A Restructuring Plan
It's important to note that the bill is not asking for all of the debts to be forgiven or eliminated. Instead, it asks for a restructuring plan to be created, along with a fiscal oversight board. The island would continue to pay back the debt on the approved plan.
One of the senators who supports the bill, Bob Menendez, noted that there are 3.5 million American citizens who are currently living in Puerto Rico, calling on Congress to consider them when making the decision. He said that their time was running out and that immediate action was needed. He further noted that Puerto Rico needs tools to restructure the debt, which the bill would provide.
Opposition and Deadlines
Though an official statement has yet to be given, it's thought that Republicans are going to oppose the bill. In the past, the Republican party has not been interested in allowing Puerto Rico to use bankruptcy on such large sums. On top of that, there are investment firms that have large holdings in some of this debt, and they are not likely to be pleased with the bill, either.
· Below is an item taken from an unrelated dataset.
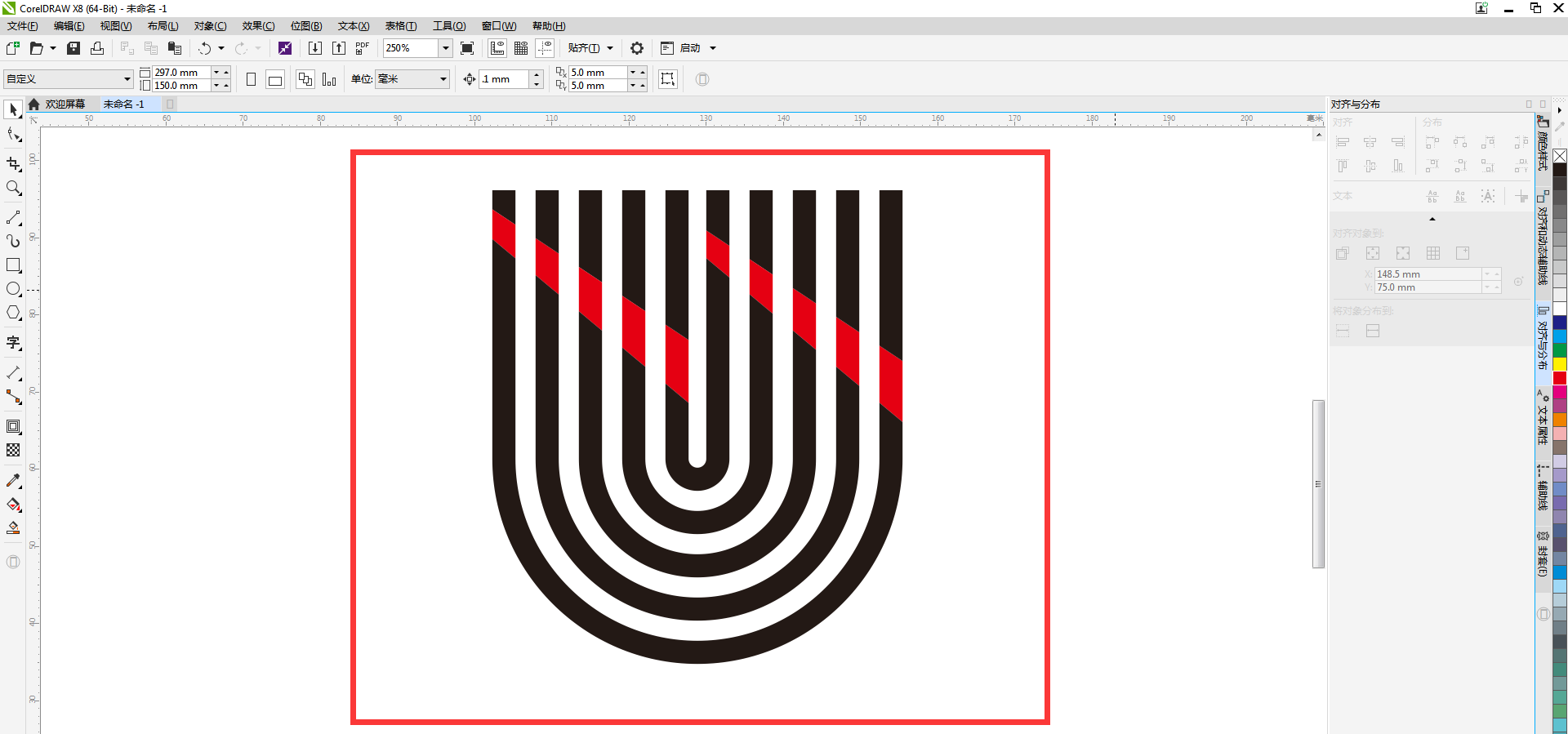1568x734 pixels.
Task: Open the 效果(C) menu
Action: [x=258, y=26]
They would prefer that the debt is repaid as was originally outlined. The deadline for the bill is March 31, and the Republican party is working to create a competing bill regarding the debt crisis by that time.
Things need to happen quickly. The first defaults on the debt could strike by May.
This bill shows both how complex bankruptcy cases can be and how many different options there are. People sometimes assume that filing for bankruptcy means paying nothing back, but this shows how restructuring can be used so that debts are paid on a different schedule than was originally set forth.
While this story looks at a large case with high amounts of debt, it's important for anyone who is facing substantial debt to know what bankruptcy options they have.